Managing Director, National Congress of Industrial Heritage,
 Special Advisor to the Cabinet since July 2015,
 “Coordinator of Sites of Japan’s Meiji Industrial Revolution” World Heritage Council,Chair, Industry Project team, Chair, Interpretation Committee of Cabinet Secretariat,Project Leader, Sakubei Yamamoto Collection UNESCO Memory of the World Visiting Professor, University of Tsukuba (April 1 2015-March 31 2016);

Graduated from Keio University Faculty of Litterature, Tokyo headquarters of CBS News.Harvard Kennedy School with an MCRP in City and Regional Planning (1987-1989), with special focus on corporate towns and their economic development.Since graduating at Harvard Kennedy School, Koko Kato started her own company and became involved in private activities while conducting international research about corporate towns and their industrial heritage.
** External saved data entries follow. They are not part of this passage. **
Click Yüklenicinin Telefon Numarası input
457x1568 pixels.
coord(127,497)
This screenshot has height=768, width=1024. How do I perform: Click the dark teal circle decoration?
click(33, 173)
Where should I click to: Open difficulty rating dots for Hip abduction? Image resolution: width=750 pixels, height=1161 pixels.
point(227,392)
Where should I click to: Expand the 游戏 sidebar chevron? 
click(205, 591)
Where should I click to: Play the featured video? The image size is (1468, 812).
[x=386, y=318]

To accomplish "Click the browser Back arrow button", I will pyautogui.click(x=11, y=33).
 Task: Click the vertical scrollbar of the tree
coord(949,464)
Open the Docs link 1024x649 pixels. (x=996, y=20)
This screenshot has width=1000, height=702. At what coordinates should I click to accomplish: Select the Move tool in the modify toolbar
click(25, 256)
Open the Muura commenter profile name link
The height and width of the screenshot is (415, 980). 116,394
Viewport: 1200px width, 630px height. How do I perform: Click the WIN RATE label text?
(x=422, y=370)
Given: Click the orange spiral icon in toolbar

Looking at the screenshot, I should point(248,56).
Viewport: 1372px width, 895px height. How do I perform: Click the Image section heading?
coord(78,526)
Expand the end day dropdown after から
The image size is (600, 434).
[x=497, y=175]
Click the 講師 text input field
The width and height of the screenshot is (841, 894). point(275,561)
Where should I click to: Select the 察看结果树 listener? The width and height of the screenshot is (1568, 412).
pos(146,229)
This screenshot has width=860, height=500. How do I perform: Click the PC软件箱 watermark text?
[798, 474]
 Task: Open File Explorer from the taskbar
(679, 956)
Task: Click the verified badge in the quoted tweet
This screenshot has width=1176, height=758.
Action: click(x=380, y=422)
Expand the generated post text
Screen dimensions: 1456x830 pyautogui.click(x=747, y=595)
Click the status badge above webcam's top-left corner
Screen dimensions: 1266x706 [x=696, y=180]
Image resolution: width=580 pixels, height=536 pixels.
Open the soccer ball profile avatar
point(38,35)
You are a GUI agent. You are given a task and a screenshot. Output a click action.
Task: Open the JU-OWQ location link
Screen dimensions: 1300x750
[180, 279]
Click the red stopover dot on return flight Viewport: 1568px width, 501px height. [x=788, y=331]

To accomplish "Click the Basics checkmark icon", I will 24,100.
She authored the book titled “Industrial Heritage” (Nihon Keizai Shimbunsha, 1999), essays in “Economist” (Japan’s weekly magazine), “Gakuto”,“Shincho 45” and “Chiri” etc. Koko Kato was Director, and one of the principal authors, of the Nomination Document for the inscription of Japan’s Meiji Industrial Revolution on the World Heritage List, and its digest edition. She is also Director of several booklets and the principal Website related to Japan’s Meiji Industrial Revolution.